International consensus when to stop cervical cancer screening among postmenopausal women does not exist 1. In Sweden 30% of cervical cancer cases are diagnosed in women older than 60 years of age (The Board of Health and Welfare (2015) Cancer incidence in Sweden 2014).

In a recent audit in the region of Skåne (southern Sweden) it was observed that 24% (31/177) of squamous cervical cancer (SCC) or cervical adenocarcinoma cases between 2016 and 2017 were over 65 years of age (Personal communication Gunilla Thorn, Department of Clinical Pathology and Genetics, Lund Sweden).

Most of the affected older women have symptoms at the time of diagnosis due to an advanced cancer stage and the mortality is as high as 70% 2. This data indicate that there is a need to identify postmenopausal women who are at risk to develop cervical intraepithelial neoplasia (CIN) or cancer before they leave the screening program.

Among postmenopausal women it has been shown that combined screening of high risk (HR) human papillomavirus (HPV) DNA testing and cytology offers a higher sensitivity than screening with cytology alone 3,4.

Therefore the organized cervical cancer screening program in the Skåne region performed between 2013 and 2016 a double test, consisting of both HR-HPV testing and cytology in postmenopausal women aged 60-65 years. It was considered as a last control before leaving the screening program. The double test consisted of a liquid based cytology (LBC) specimen which was co-tested for HR-HPV DNA. In HR-HPV DNA positive women with normal cytology the LBC specimen were further investigated for the presence of HR-HPV mRNA. Among such women with normal cytology we recently reported, in a prospective study of one year follow up, that the specificity of the HPV mRNA based APTIMA assay (60.2%) was superior to that of the Luminex HPV-DNA assay (42.3%) regarding the detection of cervical precancer lesions while the sensitivities were similar 5.

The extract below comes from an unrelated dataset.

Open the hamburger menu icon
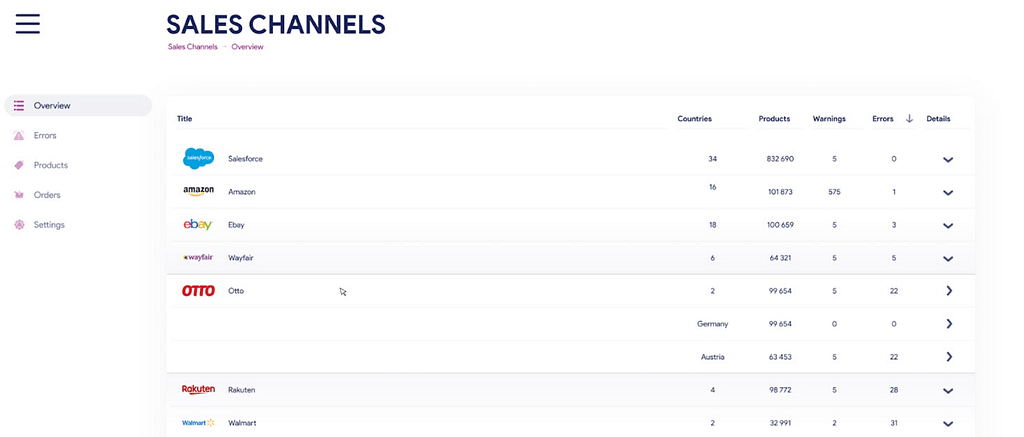This screenshot has height=437, width=1024. (28, 24)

However, the aim of the present study was to prospectively evaluate if the presence of HR-HPV mRNA at enrolment could predict the future development of cervical abnormalities among HPV- DNA positive, postmenopausal women with normal cytology over a four-year follow-up period. Another aim was to evaluate to which extend HR-HPV mRNA testing can be used as a triage method in postmenopausal women.

Methods

Between 2013 and 2016, women 60-65 years of age, with normal cytology in the southern region of Sweden (Skåne) (n=5925) were tested for the presence of HR-HPV.

When the Exit test was introduced in 2013 the labaratory had access only to the MGP-PCR Luminex HPV DNA assay and it was therefore used as the primary HPV assay throughout the study.

Cervical HPV DNA positivity was found in 286 (4.8%) individuals with a mean age of 61.9 years (SD +/- 1.7).

Exclusion criteria from further follow-up were history of cervical neoplasia and/or treatment of cervical disease such as the loop electrical excision procedure (LEEP), hysterectomy or trachelectomy and ongoing oncological treatment at the time the double test was performed. A total of 271 HR-HPV DNA positive women with normal cervical cytology were eligible for inclusion (Figure 1).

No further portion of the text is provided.